Abstract 755: A Functional Single-Nucleotide Polymorphism (−254 C to G) in the TRPC6 Gene is Associated with Idiopathic Pulmonary Arterial Hypertension
Background & Hypothesis: Sustained contraction and excessive proliferation of pulmonary artery smooth muscle cells (PASMC), mediated by an increase in cytosolic Ca2+, play a critical role in the development of idiopathic pulmonary arterial hypertension (IPAH). Recently, we demonstrated that upregulation of TRPC6 channel expression contributes to the excessive PASMC proliferation in IPAH patients. This study aimed at testing whether single nucleotide polymorphisms (SNPs) of TRPC6 gene affects TRPC6 expression in IPAH-PASMC.

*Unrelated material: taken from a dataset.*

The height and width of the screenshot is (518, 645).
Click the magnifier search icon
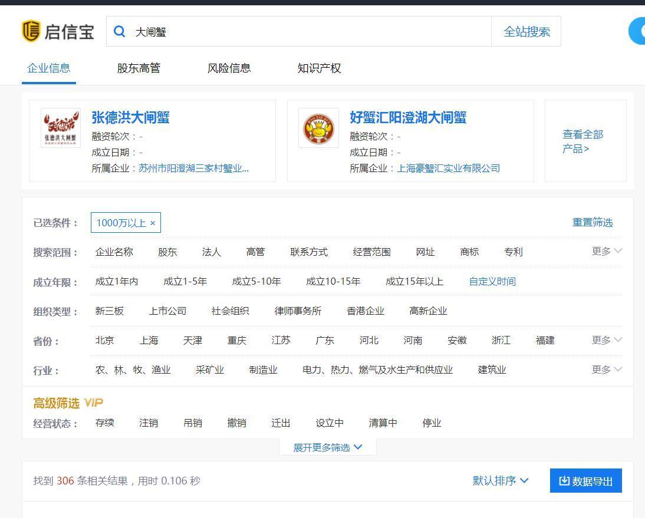pos(120,31)
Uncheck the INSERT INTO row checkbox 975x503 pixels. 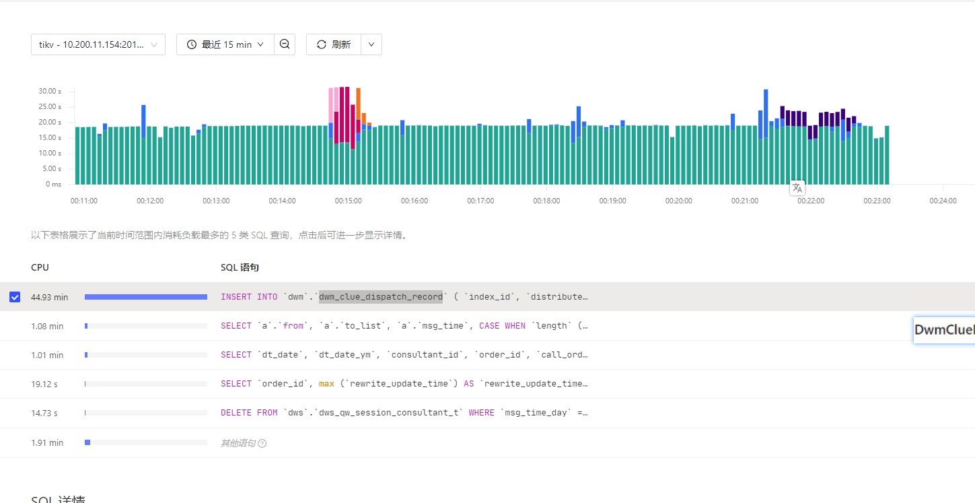pos(15,297)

Methods & Results: Genomic DNA were isolated from blood samples of normal subjects (n=72) and patients with IPAH (n=126) and chronic thromboembolic pulmonary hypertension (CTEPH; n=53). Three biallelic SNPs, −361 (A/T), −254 (C/G) and −218 (C/T) were identified in the 2,000-bp sequence upstream of the transcriptional start site of TRPC6. The allele frequency of the −361 and −218 SNPs were not different among the 3 groups, the −254 (C/G) SNP had a significantly higher allele frequency in IPAH patients (P<0.05) than in normal subjects and CTEPH patients. Genotype data showed that 25% IPAH patients carried the −254G allele (compared with ~12% normal subjects and CTEPH patients). Among them, 6.3% IPAH patients carried homozygous −254G/G, while no one in normal subjects carried −254G/G. Interestingly, the −254 (C to G) nucleotide variation in TRPC6 generates an additional binding sequence for transcription factor, NF-κB. Electrophoretic mobility shift assays confirmed that −254G site had NF-κB DNA-binding activity. DNA fragments of TRPC6 gene (−1622 to +110 bp) containing −254C or −254G were cloned and fused to the promoterless LacZ reporter vector, respectively. Activation of NF-κB via TNF-α only stimulated promoter activity of −254G reporter vector, but not the −254C vector. Moreover, specific inhibition of NF-κB by overexpression IκBα superrepressor significantly decreased TRPC6 protein expression in PASMC from IPAH patients who carry the −254G allele.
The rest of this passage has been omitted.